You are viewing a plain text version of this content. The canonical link for it is here.
Posted to dev@mahout.apache.org by Ted Dunning <te...@gmail.com> on 2009/08/31 08:55:21 UTC

issues found

I just did an exercise of implementing a faster sparse vector.  In the
process, I uncovered a bunch of warts.  I will be filing some Jiras and
patches as soon as I can get to them, but here is a preview:

a) most serialization code for vectors would write vectors with null names
out as if they had names of "".  This causes grief in tests and seems wrong.
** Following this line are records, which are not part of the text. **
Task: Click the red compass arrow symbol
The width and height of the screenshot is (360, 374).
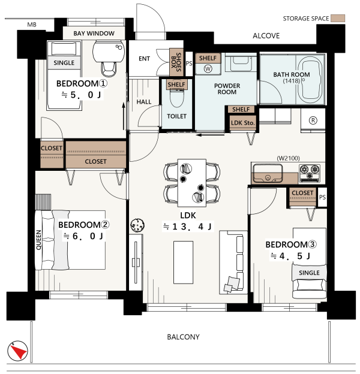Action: point(19,351)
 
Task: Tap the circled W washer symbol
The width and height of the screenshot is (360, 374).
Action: point(208,69)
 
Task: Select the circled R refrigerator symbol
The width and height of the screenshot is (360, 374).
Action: point(313,120)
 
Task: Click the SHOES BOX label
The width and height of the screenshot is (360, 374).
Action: point(176,62)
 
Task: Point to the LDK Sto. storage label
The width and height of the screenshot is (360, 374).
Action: point(243,123)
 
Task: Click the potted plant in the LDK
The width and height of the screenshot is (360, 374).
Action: point(137,225)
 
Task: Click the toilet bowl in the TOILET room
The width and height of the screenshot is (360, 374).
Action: point(177,98)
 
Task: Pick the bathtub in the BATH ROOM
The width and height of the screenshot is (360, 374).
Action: point(310,80)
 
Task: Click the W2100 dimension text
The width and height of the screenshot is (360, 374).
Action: point(288,158)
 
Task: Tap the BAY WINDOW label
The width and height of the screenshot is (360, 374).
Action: point(94,34)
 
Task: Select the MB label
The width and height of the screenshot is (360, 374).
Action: point(32,25)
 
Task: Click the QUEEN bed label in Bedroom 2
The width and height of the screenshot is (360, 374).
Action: point(38,240)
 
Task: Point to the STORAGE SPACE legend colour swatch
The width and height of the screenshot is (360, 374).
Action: point(338,19)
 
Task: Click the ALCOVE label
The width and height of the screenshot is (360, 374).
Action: point(266,36)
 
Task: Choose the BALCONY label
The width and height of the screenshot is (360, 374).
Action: point(183,337)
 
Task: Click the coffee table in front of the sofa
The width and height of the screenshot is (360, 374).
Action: point(184,262)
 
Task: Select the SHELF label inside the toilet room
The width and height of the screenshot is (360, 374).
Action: point(176,85)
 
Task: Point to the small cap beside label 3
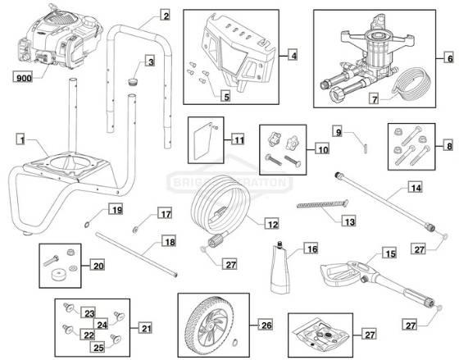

b) the Vector/SparseVector hierarchy was oddly split out.  I added a
HashVector and moved the current SparseVector into IntDoubleMappingVector
with SparseVector remaining as an abstract class.  This unfortunately caused
lots of upheaval even up into the Vector class.  I have yet to sort this out
cleanly.

c) the squared distance functions were defined in multiple places.  I
centralized these into SquaredEuclideanDistance as a static function.  These
definitions also were wrong and would ignore any components that had
opposite sign and equal magnitude.  In fixing this, I went ahead and wrote
an implementation that makes use of any sparsity present.  To do that, I
added a method to Vector so that I could tell if a vector is sparse.  This
subsumes all of the distance optimizations that we have discussed.  It also
makes it very easy for new code to use these optimizations without knowing
about them.

d) the nonZeroIterator had to be substantially refactored to work in an
abstract class without knowing to much about the internals of everything.

e) in order ot make sure that all metrics worked reasonably with all types,
I have heavily refactored the testing structure for metrics.  I will be
doing more of this as well.  The goal is to test all vector types against
all distance metrics to make sure that they give the same results as
DenseVector.  Then, I will build tests for DenseVector to verify that it
produces the correct result.  This is important because so many vectors have
special code to help metric computation.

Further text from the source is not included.